[Saved entries]
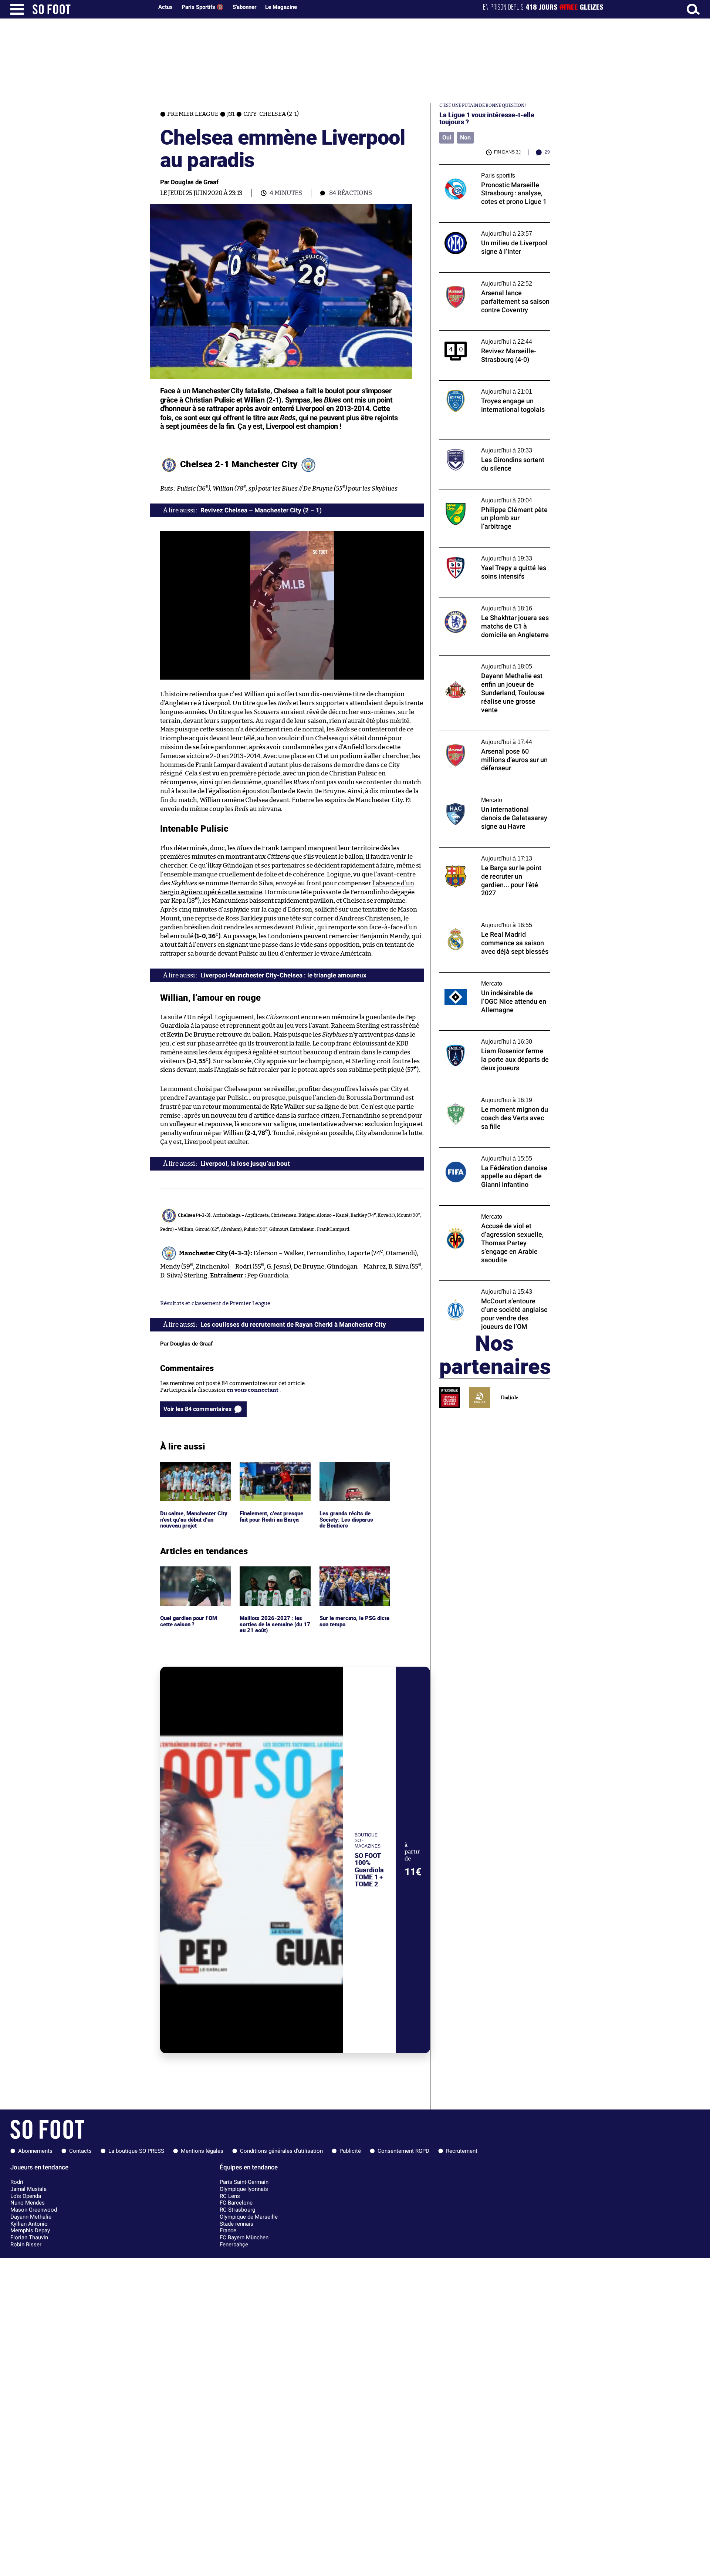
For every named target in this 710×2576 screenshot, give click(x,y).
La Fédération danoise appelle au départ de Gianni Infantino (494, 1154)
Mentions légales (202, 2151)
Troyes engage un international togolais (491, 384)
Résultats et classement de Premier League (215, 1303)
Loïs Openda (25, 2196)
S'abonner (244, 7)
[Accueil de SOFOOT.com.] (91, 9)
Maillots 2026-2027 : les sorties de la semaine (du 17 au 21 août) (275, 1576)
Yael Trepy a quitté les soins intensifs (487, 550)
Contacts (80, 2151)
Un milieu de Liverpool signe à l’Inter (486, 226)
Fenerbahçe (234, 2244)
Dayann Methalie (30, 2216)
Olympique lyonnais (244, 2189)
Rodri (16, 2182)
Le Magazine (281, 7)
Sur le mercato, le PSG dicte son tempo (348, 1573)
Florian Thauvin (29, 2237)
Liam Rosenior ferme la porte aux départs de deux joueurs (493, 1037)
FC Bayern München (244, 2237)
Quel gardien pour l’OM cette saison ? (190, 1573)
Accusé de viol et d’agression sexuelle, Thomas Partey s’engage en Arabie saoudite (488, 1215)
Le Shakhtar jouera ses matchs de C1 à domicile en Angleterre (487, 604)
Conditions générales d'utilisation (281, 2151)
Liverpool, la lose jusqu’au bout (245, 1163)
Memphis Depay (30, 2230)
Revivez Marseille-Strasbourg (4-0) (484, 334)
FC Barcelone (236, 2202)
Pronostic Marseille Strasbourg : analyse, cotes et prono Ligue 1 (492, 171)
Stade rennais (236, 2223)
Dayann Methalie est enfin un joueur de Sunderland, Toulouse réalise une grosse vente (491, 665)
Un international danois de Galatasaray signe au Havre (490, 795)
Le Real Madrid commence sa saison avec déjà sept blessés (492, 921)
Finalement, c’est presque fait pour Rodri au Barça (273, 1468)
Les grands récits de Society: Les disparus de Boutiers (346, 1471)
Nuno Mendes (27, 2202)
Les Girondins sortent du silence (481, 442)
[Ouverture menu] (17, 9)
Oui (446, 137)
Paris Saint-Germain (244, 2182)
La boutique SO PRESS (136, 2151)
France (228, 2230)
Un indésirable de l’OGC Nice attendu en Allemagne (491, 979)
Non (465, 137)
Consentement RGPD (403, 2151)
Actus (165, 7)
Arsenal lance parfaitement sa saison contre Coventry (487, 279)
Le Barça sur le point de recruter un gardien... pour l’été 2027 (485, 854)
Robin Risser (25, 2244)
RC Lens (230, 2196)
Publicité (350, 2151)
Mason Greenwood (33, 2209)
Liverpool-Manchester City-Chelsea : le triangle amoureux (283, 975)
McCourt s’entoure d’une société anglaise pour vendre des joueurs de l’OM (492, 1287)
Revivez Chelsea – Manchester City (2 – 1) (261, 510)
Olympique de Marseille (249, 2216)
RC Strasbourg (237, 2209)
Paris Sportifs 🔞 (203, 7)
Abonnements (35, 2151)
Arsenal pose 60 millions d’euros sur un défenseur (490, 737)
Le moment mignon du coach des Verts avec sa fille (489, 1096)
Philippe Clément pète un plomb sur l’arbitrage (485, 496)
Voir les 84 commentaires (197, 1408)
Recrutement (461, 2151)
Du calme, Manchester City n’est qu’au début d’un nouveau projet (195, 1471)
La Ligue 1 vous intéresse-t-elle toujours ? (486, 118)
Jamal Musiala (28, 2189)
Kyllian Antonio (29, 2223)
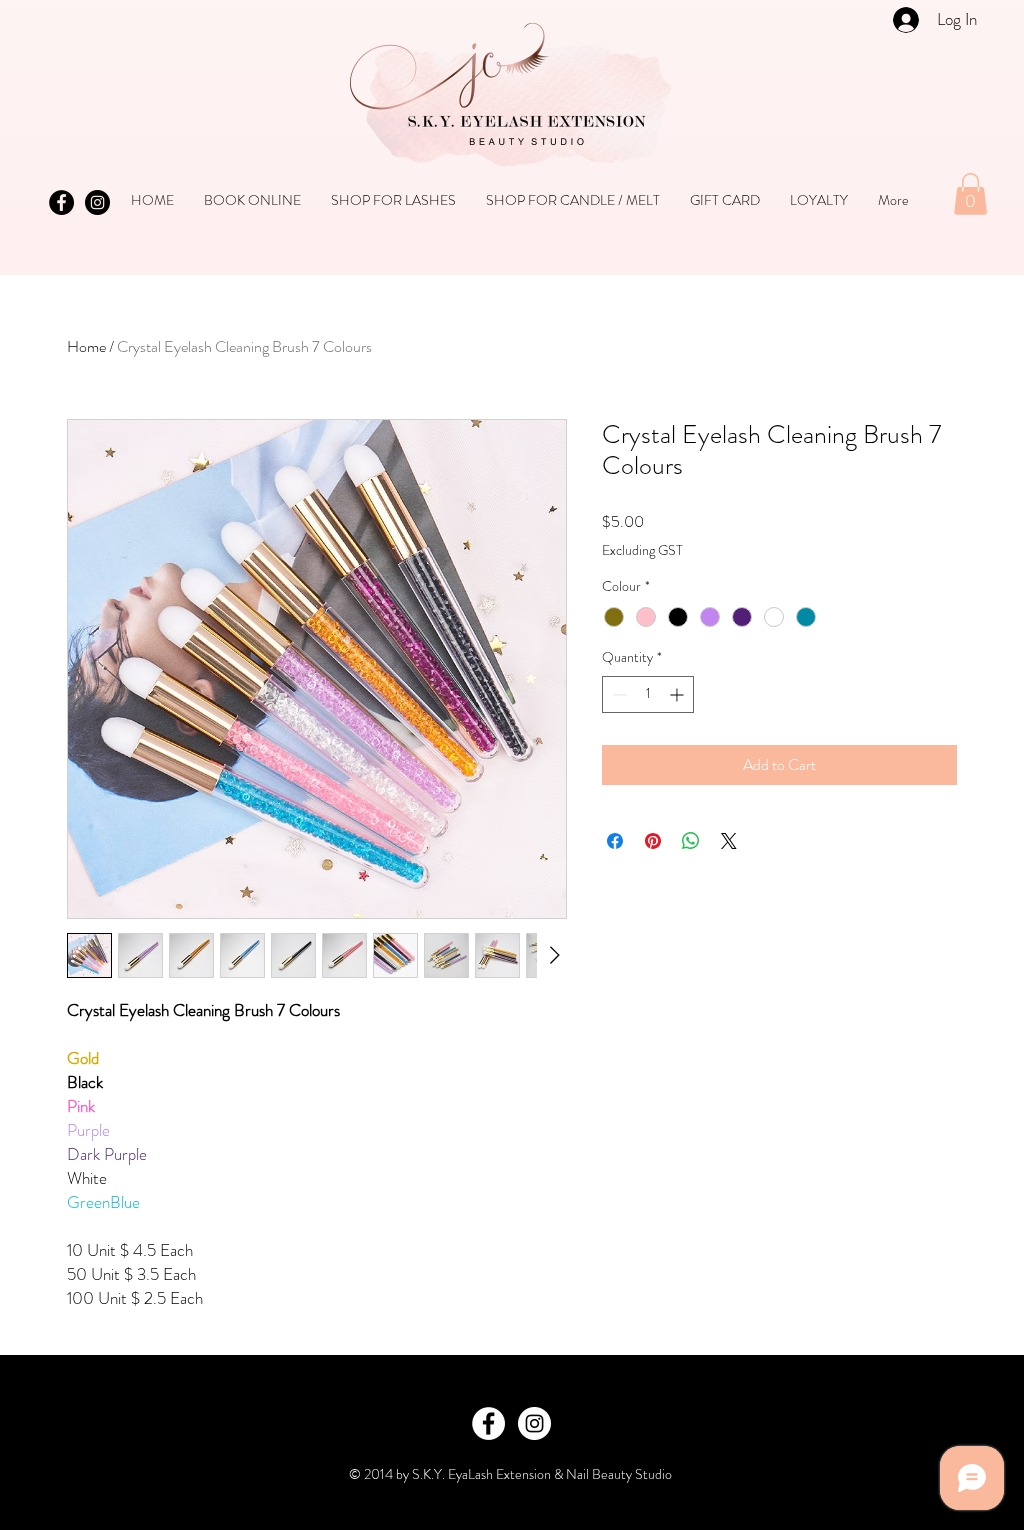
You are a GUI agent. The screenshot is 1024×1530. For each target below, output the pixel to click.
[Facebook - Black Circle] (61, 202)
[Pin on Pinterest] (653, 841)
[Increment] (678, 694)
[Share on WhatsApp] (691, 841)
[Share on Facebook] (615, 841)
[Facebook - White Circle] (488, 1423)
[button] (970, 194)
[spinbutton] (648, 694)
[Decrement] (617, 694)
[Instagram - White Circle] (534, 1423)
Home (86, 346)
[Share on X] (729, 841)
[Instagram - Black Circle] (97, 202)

> _What to do_
Would you print exactly, and only, the lines of the data above from the line with "[Accueil de SOFOOT.com.] (91, 9)" through the line with "Accusé de viol", inclusive?

> _Output of the exercise_
[Accueil de SOFOOT.com.] (91, 9)
Maillots 2026-2027 : les sorties de la semaine (du 17 au 21 août) (275, 1576)
Yael Trepy a quitté les soins intensifs (487, 550)
Contacts (80, 2151)
Un milieu de Liverpool signe à l’Inter (486, 226)
Fenerbahçe (234, 2244)
Dayann Methalie (30, 2216)
Olympique lyonnais (244, 2189)
Rodri (16, 2182)
Le Magazine (281, 7)
Sur le mercato, le PSG dicte son tempo (348, 1573)
Florian Thauvin (29, 2237)
Liam Rosenior ferme la porte aux départs de deux joueurs (493, 1037)
FC Bayern München (244, 2237)
Quel gardien pour l’OM cette saison ? (190, 1573)
Accusé de viol et d’agression sexuelle, Thomas Partey s’engage en Arabie saoudite (488, 1215)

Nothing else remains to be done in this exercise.